GNU bug report logs - #70689
guix search doesn't weigh word matches higher than subword matches

Package: guix;

Reported by: Richard Sent <richard <at> freakingpenguin.com>

Date: Wed, 1 May 2024 02:19:02 UTC

Severity: normal

To reply to this bug, email your comments to 70689 AT debbugs.gnu.org.

Toggle the display of automated, internal messages from the tracker.

View this report as an mbox folder, status mbox, maintainer mbox

Report forwarded to bug-guix <at> gnu.org:
bug#70689; Package guix. (Wed, 01 May 2024 02:19:02 GMT) Full text and rfc822 format available.

Acknowledgement sent to Richard Sent <richard <at> freakingpenguin.com>:
New bug report received and forwarded. Copy sent to bug-guix <at> gnu.org. (Wed, 01 May 2024 02:19:02 GMT) Full text and rfc822 format available.

Message #5 received at submit <at> debbugs.gnu.org (full text, mbox):

From: Richard Sent <richard <at> freakingpenguin.com>
To: bug-guix <at> gnu.org
Subject: guix search doesn't weigh word matches higher than subword matches
Date: Tue, 30 Apr 2024 22:18:03 -0400

Hi Guix!

When running guix search, relevance in synopsis and description fields
are computed strictly by the number of matches, both as a word and as a
subword. Ideally, if a search string matches an isolated word in a
search, that result should be considered more relevant than simply
matching a subword, even multiple times.

To illustrate, imagine trying to find what package provides the `rsh`
binary and running running `$ guix search rsh`. This binary is part of
`inetutils` and the description field contains:

> Inetutils is a collection of common network programs, such as an ftp
> client and server, a telnet client and server, an rsh client and
> server, and hostname.

Most likely, this is what the user is interested in. However, inetutils
does not show up until roughly the ~75th result with a relevance of 2
(the lowest possible relevance).

Almost every search result beforehand contains the string "rsh" as a
component of another word, such as "marshaling", "powershell", and
"hershey". However, these match multiple times and are weighted
significantly higher.

Ideally, guix search should rate inetutils higher because the string
"rsh" occurs as its own word, not as a component of another, unrelated
word. (Very, very people would search "rsh" looking for matches with
"hershey", even if "hershey" occurs multiple times.)
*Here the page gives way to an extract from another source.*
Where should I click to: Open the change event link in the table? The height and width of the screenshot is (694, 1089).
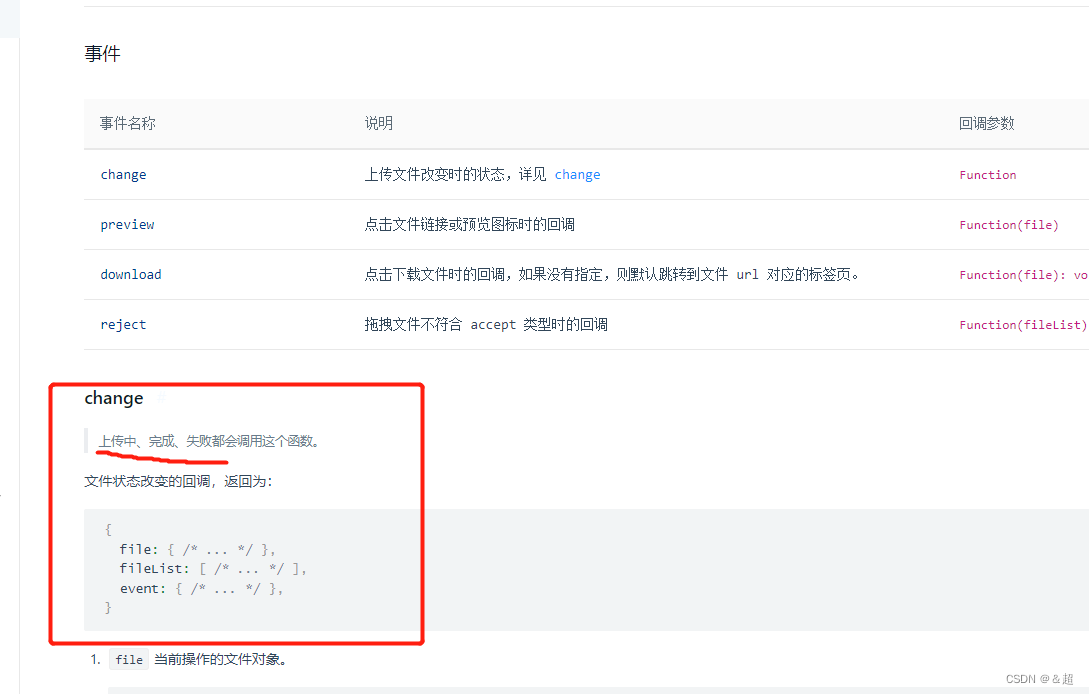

Another example of where this can happen is with "dig", part of the bind
package. Searching for "dig" returns garbage because "dig" is a common
subword. Bind is scored with a relevance of 2, even though bind's
description emphasises that dig is part of it.

This would improve the experience when searching with strings that
commonly occur as subwords.

Since this change can't occur in a vacuum, care should be taken not to
reduce the effectiveness of other reasonably forseeable search queries.

-- 
Take it easy,
Richard Sent
Making my computer weirder one commit at a time.

Information forwarded to bug-guix <at> gnu.org:
bug#70689; Package guix. (Wed, 01 May 2024 13:46:01 GMT) Full text and rfc822 format available.

Message #8 received at 70689 <at> debbugs.gnu.org (full text, mbox):

From: bokr <at> bokr.com
To: Richard Sent <richard <at> freakingpenguin.com>
Cc: 70689 <at> debbugs.gnu.org
Subject: Re: bug#70689: guix search doesn't weigh word matches higher than
 subword matches
Date: Wed, 1 May 2024 15:45:05 +0200

On +2024-04-30 22:18:03 -0400, Richard Sent wrote:
> Hi Guix!
> 
> When running guix search, relevance in synopsis and description fields
> are computed strictly by the number of matches, both as a word and as a
> subword. Ideally, if a search string matches an isolated word in a
> search, that result should be considered more relevant than simply
> matching a subword, even multiple times.
> 
> To illustrate, imagine trying to find what package provides the `rsh`
> binary and running running `$ guix search rsh`. This binary is part of
> `inetutils` and the description field contains:
> 
> > Inetutils is a collection of common network programs, such as an ftp
> > client and server, a telnet client and server, an rsh client and
> > server, and hostname.
> 
> Most likely, this is what the user is interested in. However, inetutils
> does not show up until roughly the ~75th result with a relevance of 2
> (the lowest possible relevance).
> 
> Almost every search result beforehand contains the string "rsh" as a
> component of another word, such as "marshaling", "powershell", and
> "hershey". However, these match multiple times and are weighted
> significantly higher.
> 
> Ideally, guix search should rate inetutils higher because the string
> "rsh" occurs as its own word, not as a component of another, unrelated
> word. (Very, very people would search "rsh" looking for matches with
> "hershey", even if "hershey" occurs multiple times.)
> 
> Another example of where this can happen is with "dig", part of the bind
> package. Searching for "dig" returns garbage because "dig" is a common
> subword. Bind is scored with a relevance of 2, even though bind's
> description emphasises that dig is part of it.
> 
> This would improve the experience when searching with strings that
> commonly occur as subwords.
> 
> Since this change can't occur in a vacuum, care should be taken not to
> reduce the effectiveness of other reasonably forseeable search queries.
> 
> -- 
> Take it easy,
> Richard Sent
> Making my computer weirder one commit at a time.
> 
> 
> 

I like your proposal :)

I'm wondering how [1] compares in what it does for your use(ful) case.
(I am not familiar with Hyper Estraier beyond being prompted for gnu.org searching)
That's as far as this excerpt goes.